On Art! History & Holocaust claims

(Today alumna Jennifer Kreder contributes another On Art! guest post, prompted by her work in a pending looted-art case; her prior, related posts are here and here)

What judges think of their function and task undoubtedly informs their understanding of their power or jurisdiction.
In a March 3d order denying reconsideration of her January 6th dismissal of the heirs' lawsuit in the Nazi-looted-art case of Grosz v. MoMA, U.S. District Court Judge Colleen McMahon (below right) of the Southern District of New York stated on page 11 that the court was confronted
with a legal, not a historical, question.
This view is a false dichotomizing of the judicial function.
Judges cannot be expected to know intimately the historical context of all cases that come before them. But under precedents like Iqbal, Twombly and their progeny, judges should not ignore widely accepted historical facts when deciding whether a claim arguing that a seemingly voluntary transaction was, in fact, made under duress is “plausible.”
From the very beginning of the Nazi era, law and jurisprudence became a strong component of justification of regulations that deprived “enemies of the State” of their liberty and property, and these deprivations led in turn to mass murder.
Indeed, as documented in Robbing the Jews: The Confiscation of Jewish Property in the Holocaust, 1933-1945 (2008), by a Research Scholar at the Center for Advanced Holocaust Studies of the U.S. Holocaust Memorial Museum, Martin C. Dean, the “legalized” grand larceny became a form of financing the mass murder.

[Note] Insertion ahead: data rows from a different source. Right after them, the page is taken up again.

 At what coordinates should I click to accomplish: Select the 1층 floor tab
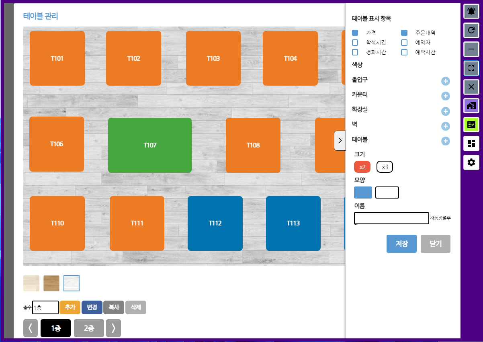tap(55, 328)
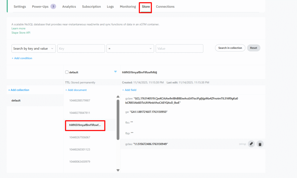Screen dimensions: 297x178
Task: Click the pencil edit icon for gclau field
Action: [x=251, y=144]
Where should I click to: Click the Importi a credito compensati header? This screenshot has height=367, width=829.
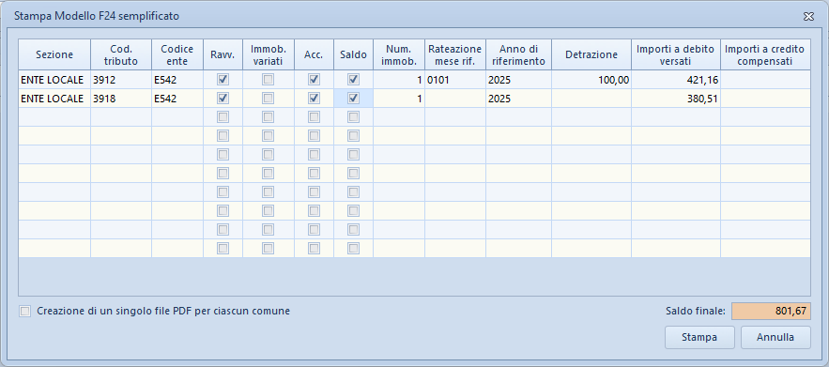tap(765, 54)
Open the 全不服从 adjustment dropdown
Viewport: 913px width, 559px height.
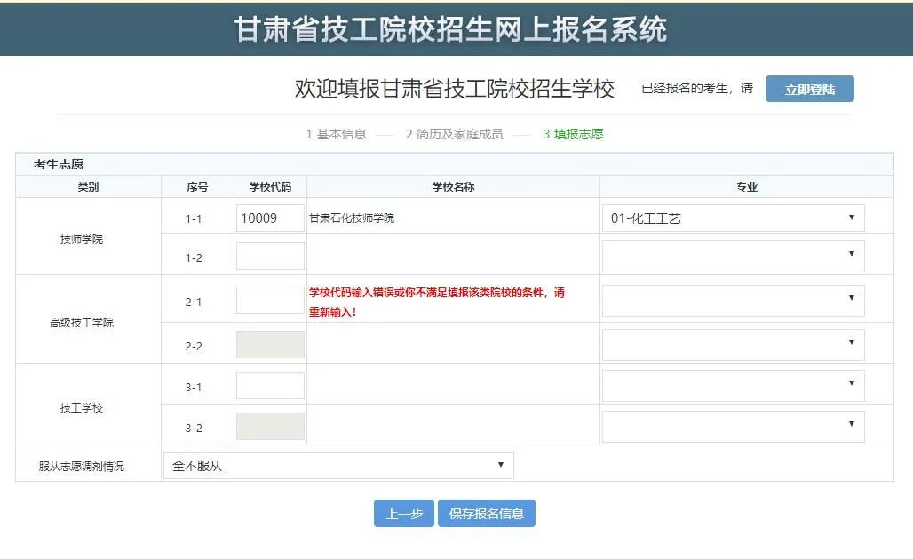[338, 465]
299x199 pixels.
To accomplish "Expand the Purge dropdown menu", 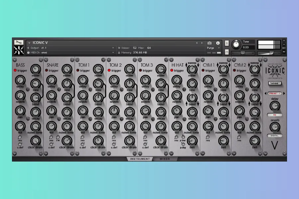I will 219,48.
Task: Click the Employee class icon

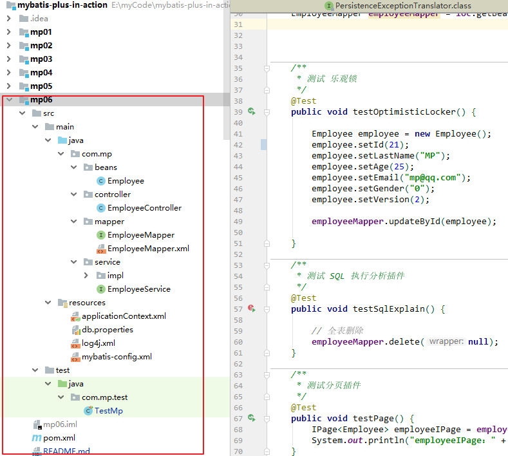Action: pos(100,181)
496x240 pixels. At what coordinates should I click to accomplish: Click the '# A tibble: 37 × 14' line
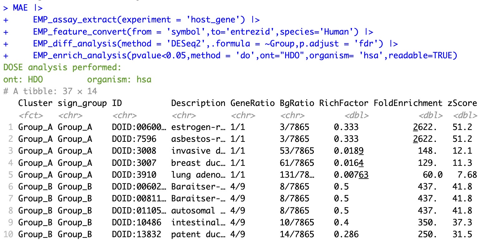[x=50, y=91]
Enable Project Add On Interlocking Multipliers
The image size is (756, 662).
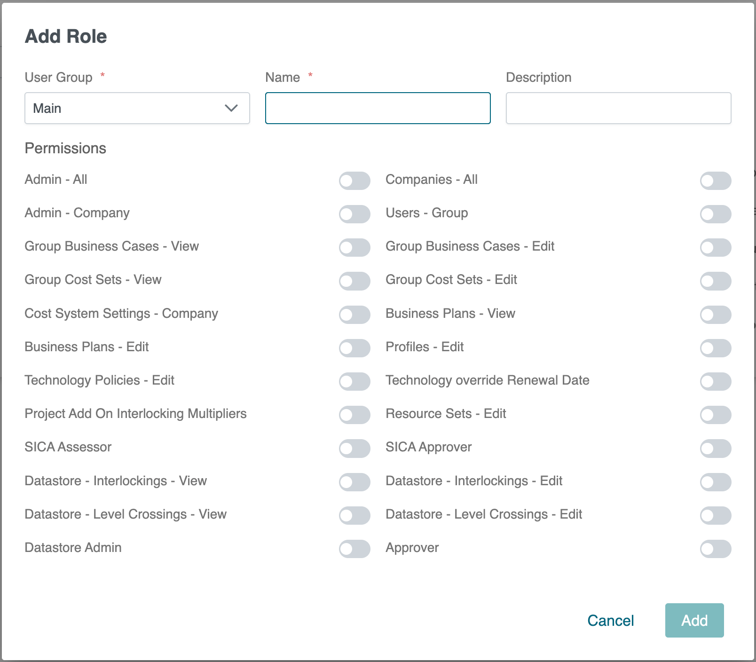[x=354, y=415]
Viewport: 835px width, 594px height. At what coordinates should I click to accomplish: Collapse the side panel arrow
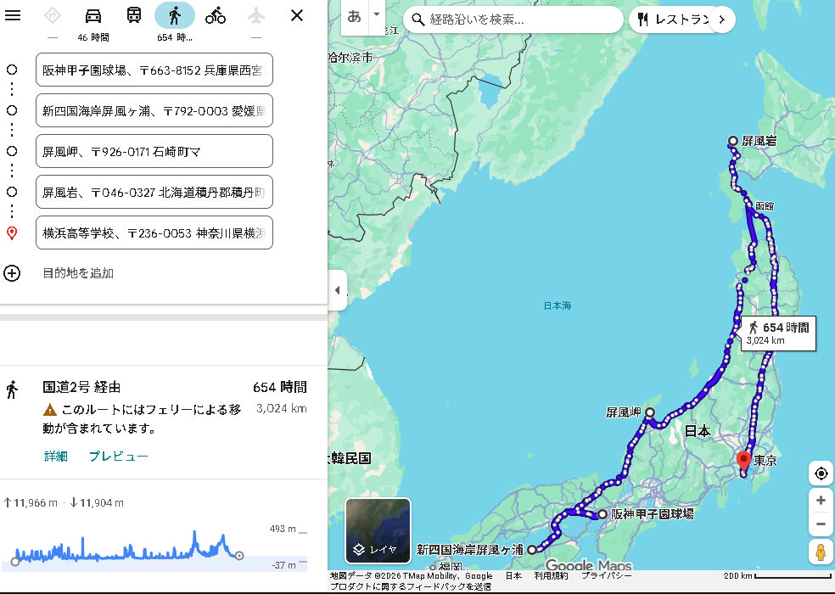coord(337,290)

The Führerprinzip demanded unquestioning loyalty to the concentrated power of a “unitary executive.” Both legislators and judges in Nazi Germany participated in the normalization of practices of State grand theft that were engineered to make involuntary transactions appear “ordinary and legal” from the very first weeks of the Nazi regime early in 1933, even before the infamous racist Nuremberg laws of “blood and honor” in 1935, and even before the final push to a “Final Solution.” The U.S. Consul General in Vienna, immediately after the Anschluss of Austria in March 1938, poignantly observed:
There is a curious respect for legal formalities. The signature of the person despoiled is always obtained, even if the person in question has to be sent to Dachau in order to break down his resistance.
Jews were systematically excluded from professions and forced to compile inventories to streamline the despoliation of their property from 1933 to 1942, when Jews had little or no property left to rob, and when the focus turned to “cost-efficient” mass murder in the death camps of occupied Poland.

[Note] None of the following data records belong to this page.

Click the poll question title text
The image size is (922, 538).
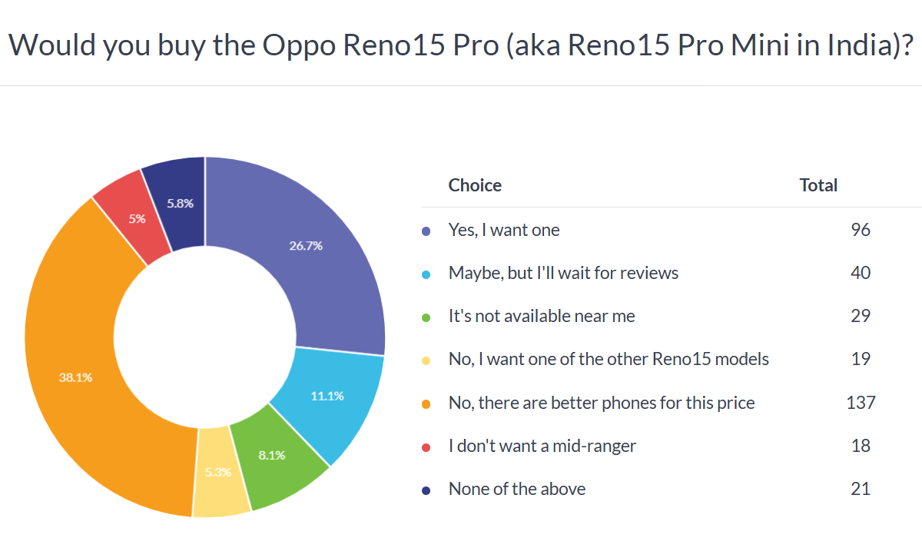pos(461,45)
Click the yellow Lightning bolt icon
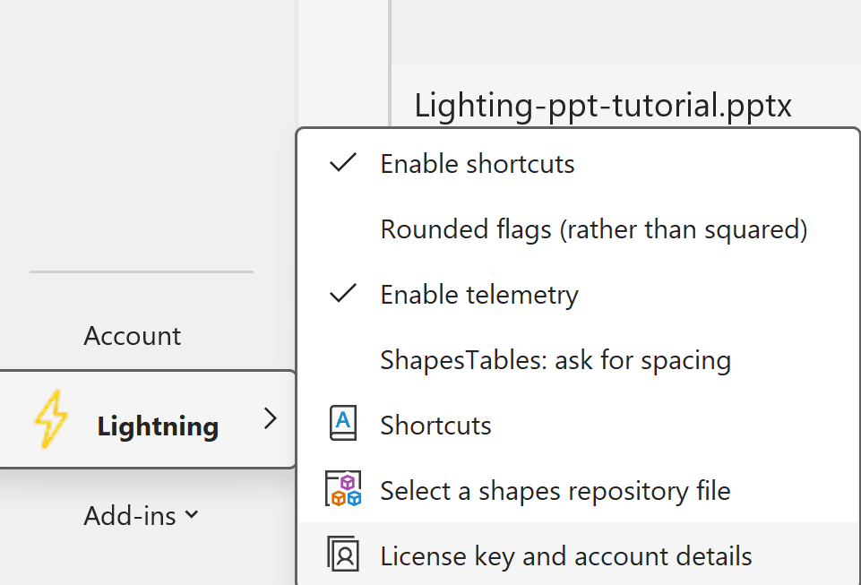Image resolution: width=861 pixels, height=585 pixels. pos(51,419)
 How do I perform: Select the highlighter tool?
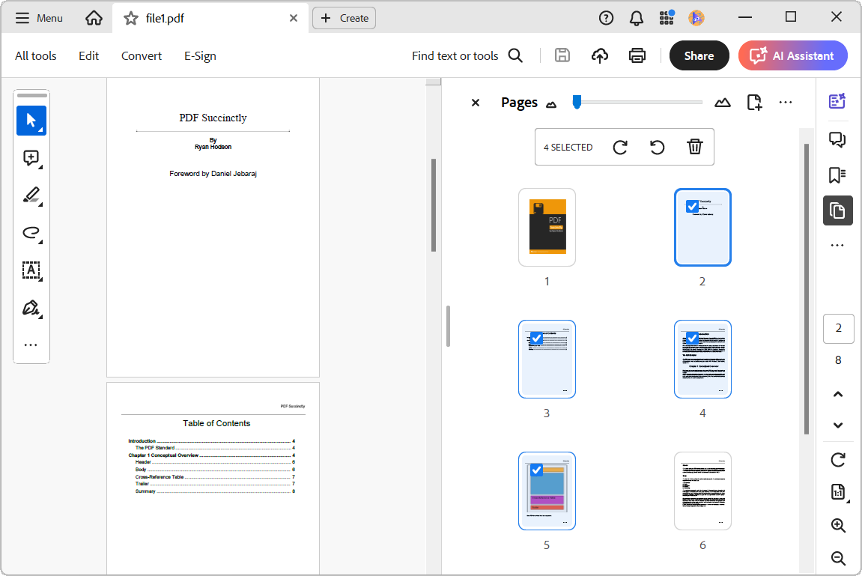click(31, 195)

It is a gross distortion of reality to suggest that the financial despair of Jews in 1933, during widespread, sporadic boycotts and until the passage of the first Nuremberg law in 1935, resulted from a series of isolated private setbacks brought about by generalized, severe financial conditions akin to the Great Depression. The National Socialist platform, adopted as official German state policy as of 1933, was committed to driving Jews and other “enemies of the State” out of economic life.
This is the historical context in which modern claims to Nazi-looted art should be viewed.
Too frequently, some of our judges seem to have forgotten history. In kneejerk fashion, some seem to assume that claims 70 years old simply cannot be viable. This reaction is contrary to history, and to the U.S. executive policy. Consider, in addition to documents on which I earlier posted, this August 27, 1951, statement, "The Recovery of Cultural Objects Dispersed during World War II," by Ardelia R. Hall, the Fine Arts & Monuments Adviser to the U.S. State Department, which appeared in the Department's Bulletin:
For the first time in history, restitution may be expected to continue for as long as works of art known to have been plundered during a war continue to be rediscovered.
The executive branch has not deviated from this position to date.